**LAVORO RICHIESTO:** Riassumi in due frasi il testo sulla tragedia di Superga.

4 maggio 1949, la Tragedia di Superga e la fine del grande Torino

Creato il 04 maggio 2013 da Retrò Online Magazine @retr_online

Come sempre, regnava la quiete più assoluta su quella collina di Torino, da cui, nel piazzale di fronte alla chiesa, si poteva (e si può tutt’ora) ammirare l’imponente vista della città. La primavera guardava ormai verso l’estate, e apparentemente sembrava tutto tranquillo, nonostante la giornata piovosa.
Ad un certo punto, quella quiete venne inaspettatamente e tragicamente rotta da un rombo mai sentito prima.
Poco dopo tutti andarono a vedere cosa fosse successo. E lo videro. E la voce di quell’evento si sparse per tutta la città, poi per tutto il Piemonte e per tutta l’Italia. Non era possibile. Come può il destino essere così tragico alle volte?

[Voci di dati salvate]
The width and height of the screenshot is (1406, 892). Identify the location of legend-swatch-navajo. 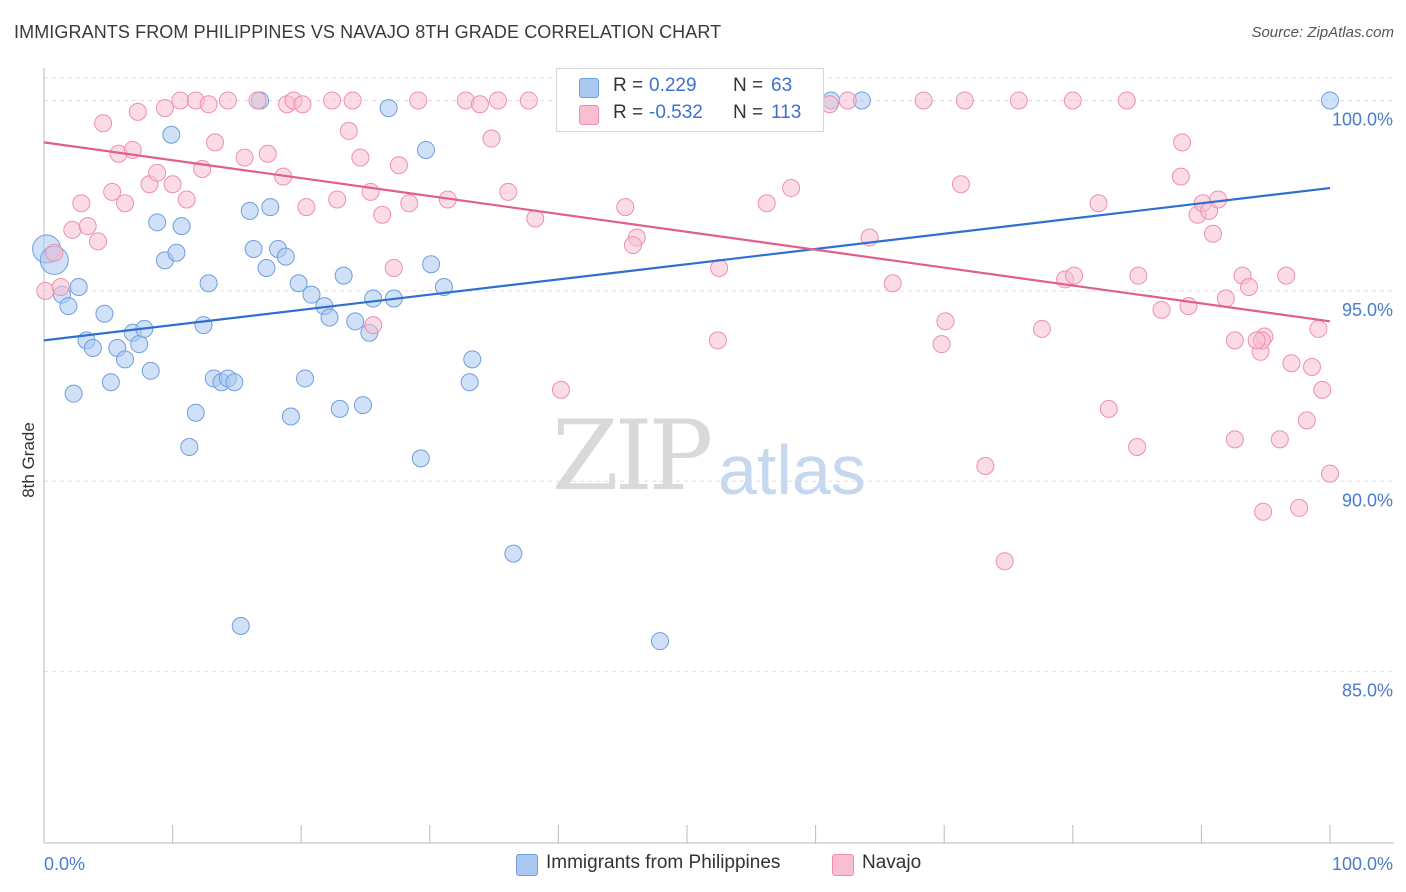
(589, 115). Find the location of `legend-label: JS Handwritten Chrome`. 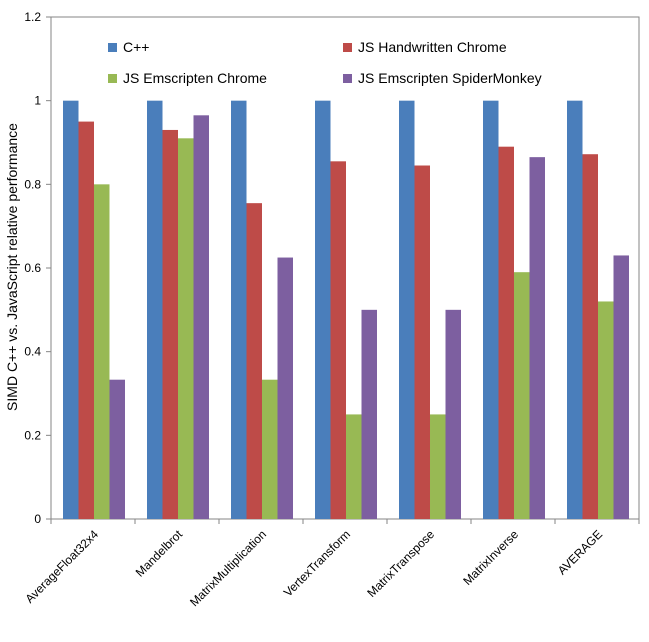

legend-label: JS Handwritten Chrome is located at coordinates (432, 47).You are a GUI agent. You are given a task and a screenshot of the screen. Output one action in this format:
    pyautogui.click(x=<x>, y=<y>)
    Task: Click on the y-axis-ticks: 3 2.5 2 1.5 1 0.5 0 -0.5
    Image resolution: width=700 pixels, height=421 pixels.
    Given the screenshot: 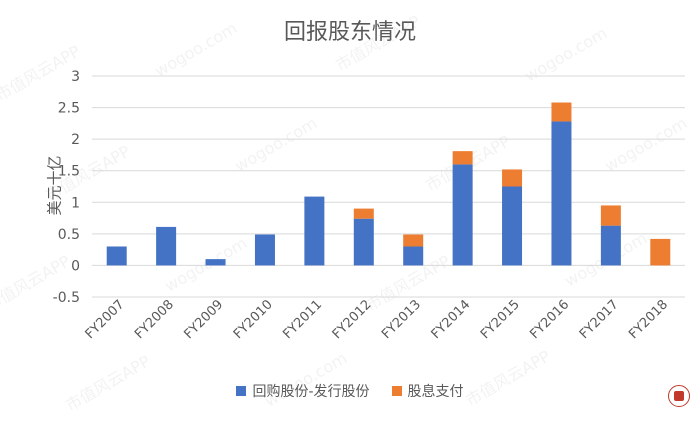 What is the action you would take?
    pyautogui.click(x=66, y=188)
    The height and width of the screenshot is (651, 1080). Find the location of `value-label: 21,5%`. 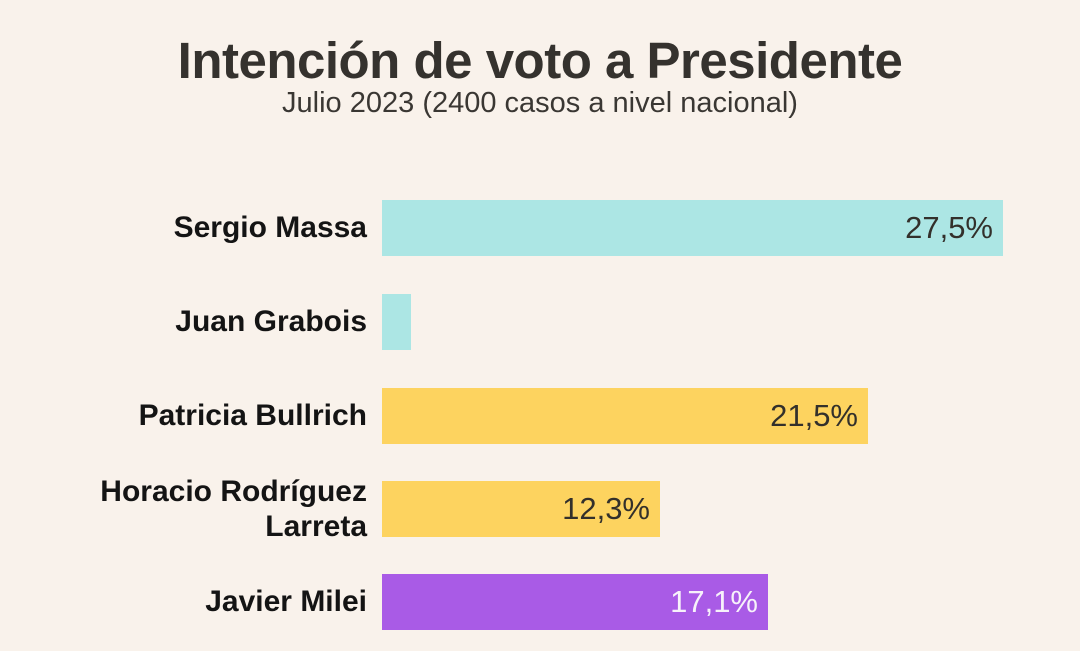

value-label: 21,5% is located at coordinates (814, 416).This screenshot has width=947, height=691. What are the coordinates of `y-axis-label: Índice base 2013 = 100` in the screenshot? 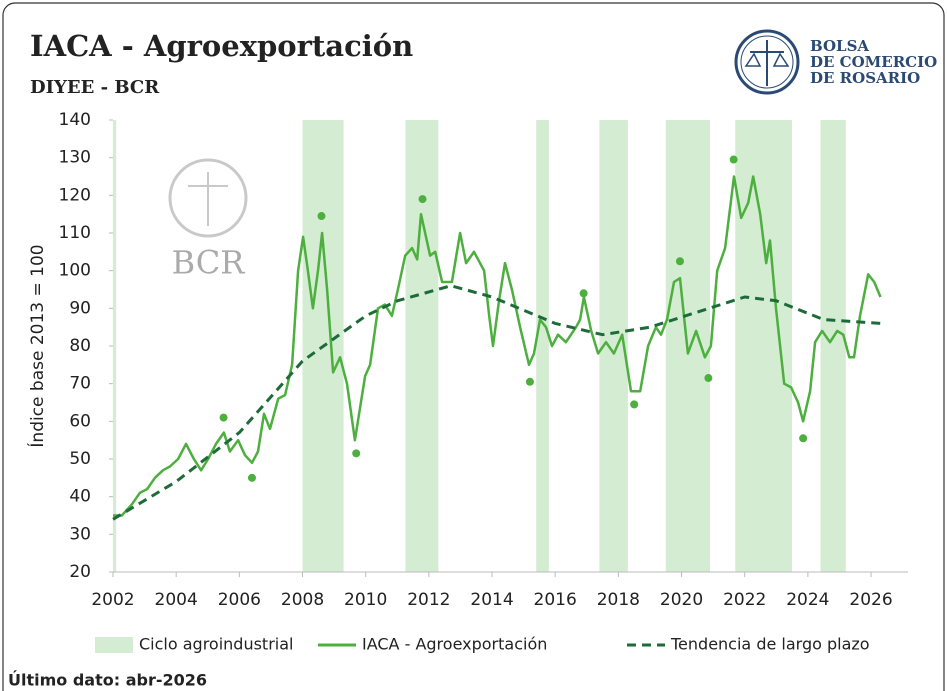 It's located at (37, 346). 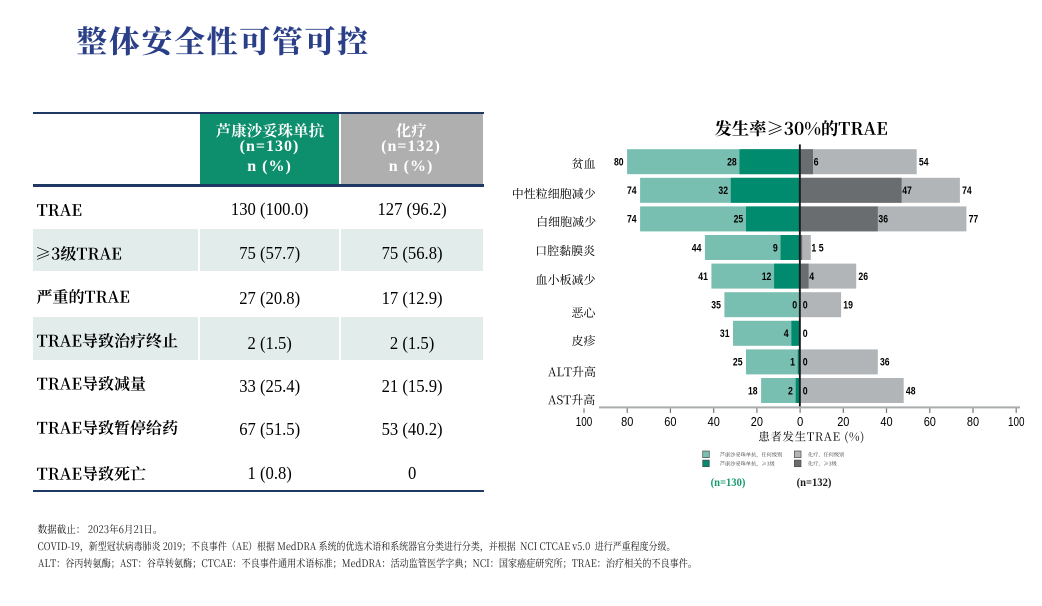 I want to click on svg-text: 28, so click(x=732, y=163).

**RISPOSTA ESERCIZIO:** Il 4 maggio 1949, in una giornata piovosa di fine primavera, la quiete abituale di una collina di Torino, da cui si ammira la vista della città, fu rotta all'improvviso da un rombo mai sentito prima. Poco dopo tutti andarono a vedere cosa fosse successo, e la notizia si diffuse per tutta la città, poi per il Piemonte e per l'Italia intera.